> [Action item]: Verbatim copy, pictures excluded: every line from the one with "1568x767 pixels." through the final line of the data below, and no other line.

> [Records from a data collection]:
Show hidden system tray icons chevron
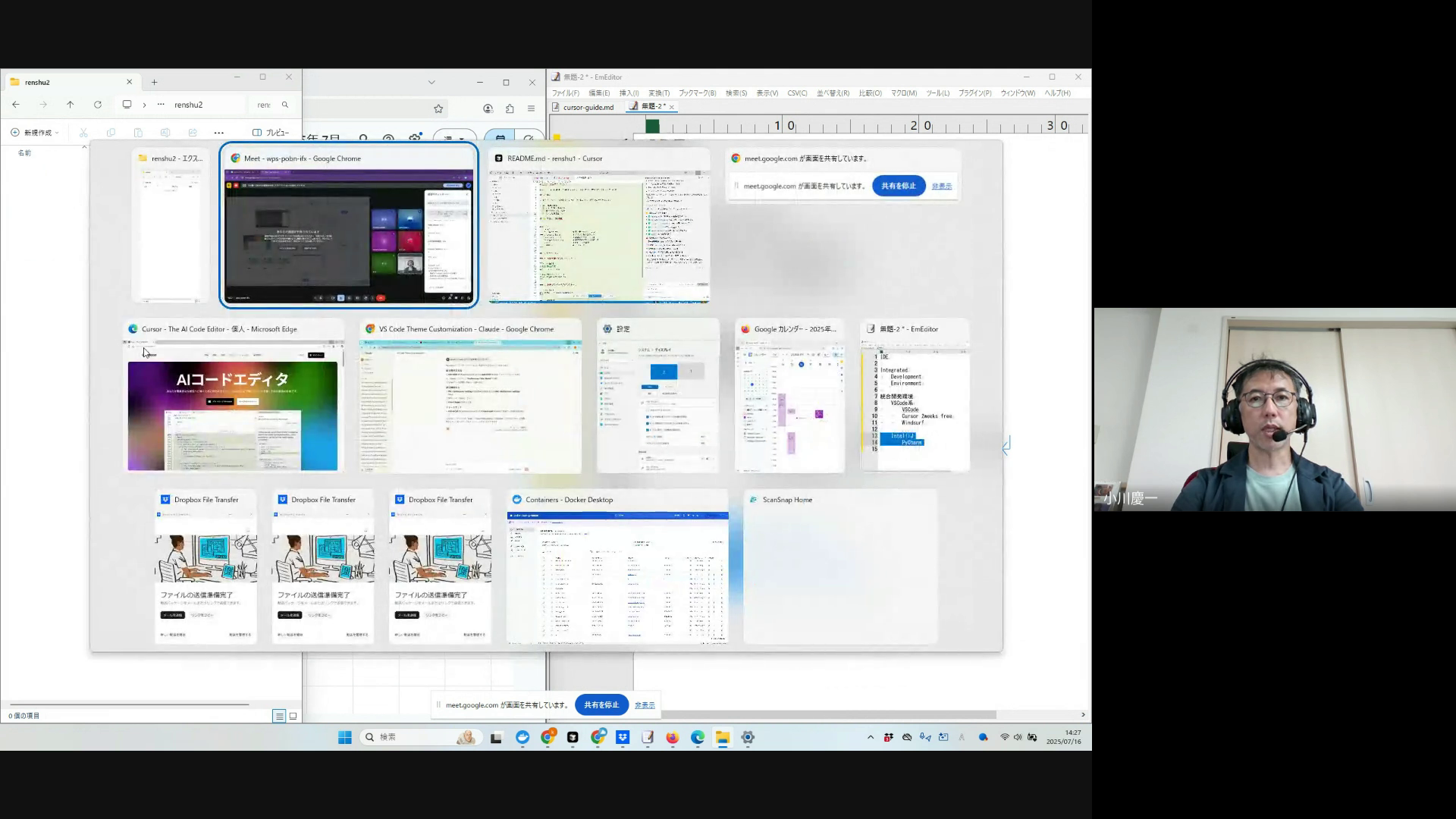The width and height of the screenshot is (1456, 819). [x=871, y=737]

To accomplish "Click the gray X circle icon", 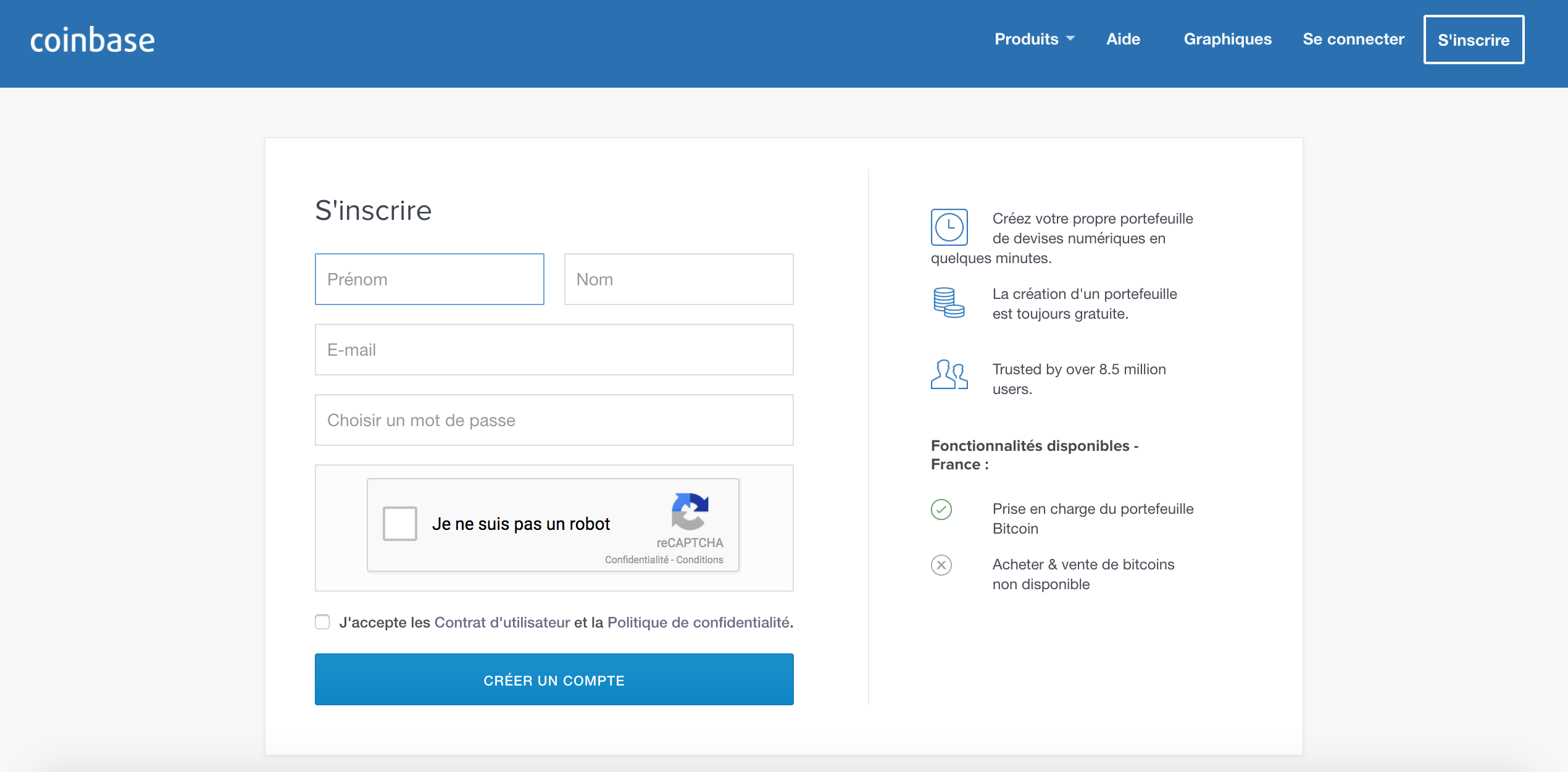I will [941, 565].
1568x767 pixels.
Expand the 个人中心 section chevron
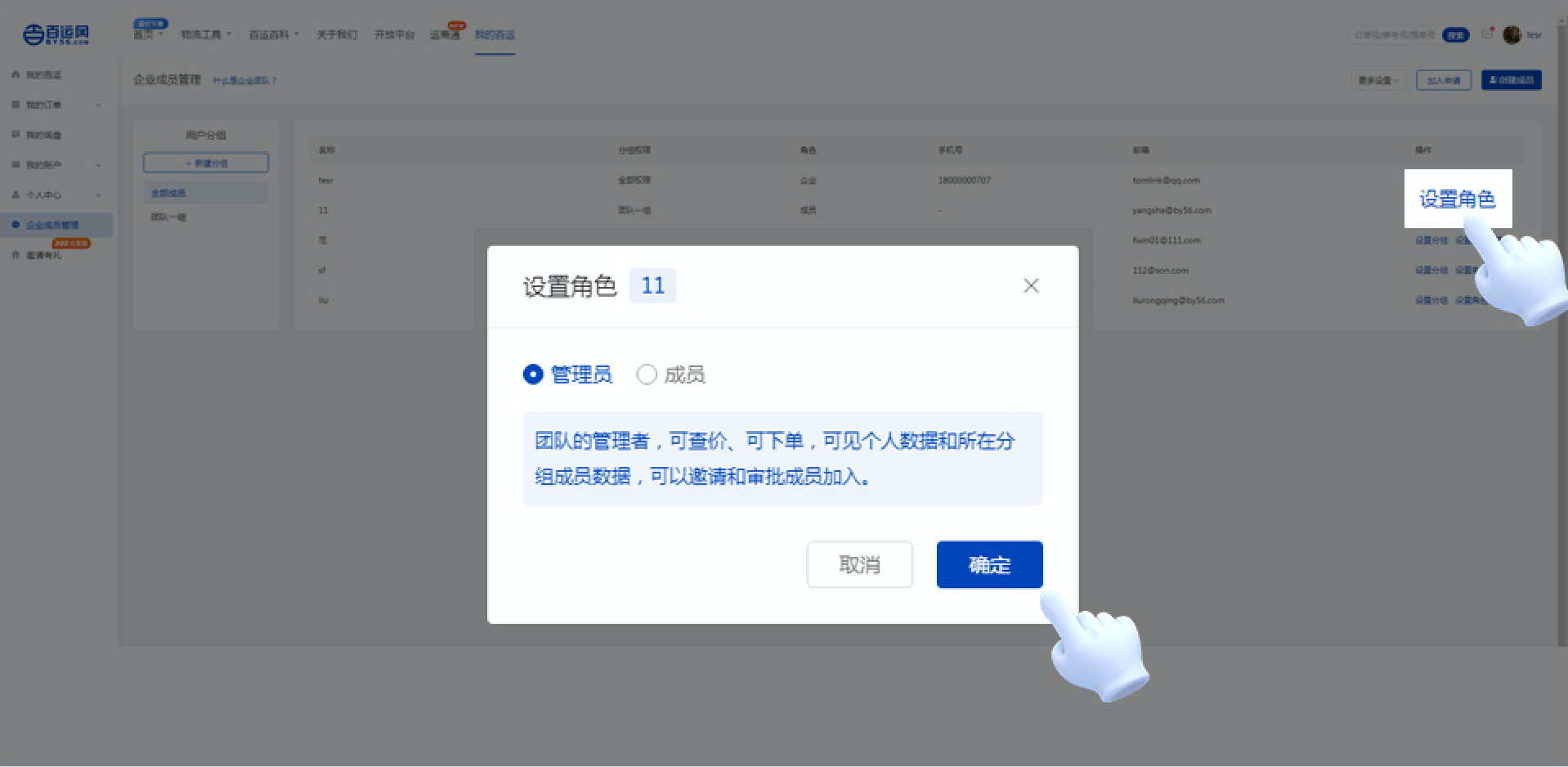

> [Answer to this task]:
1568x767 pixels.
Expand the 个人中心 section chevron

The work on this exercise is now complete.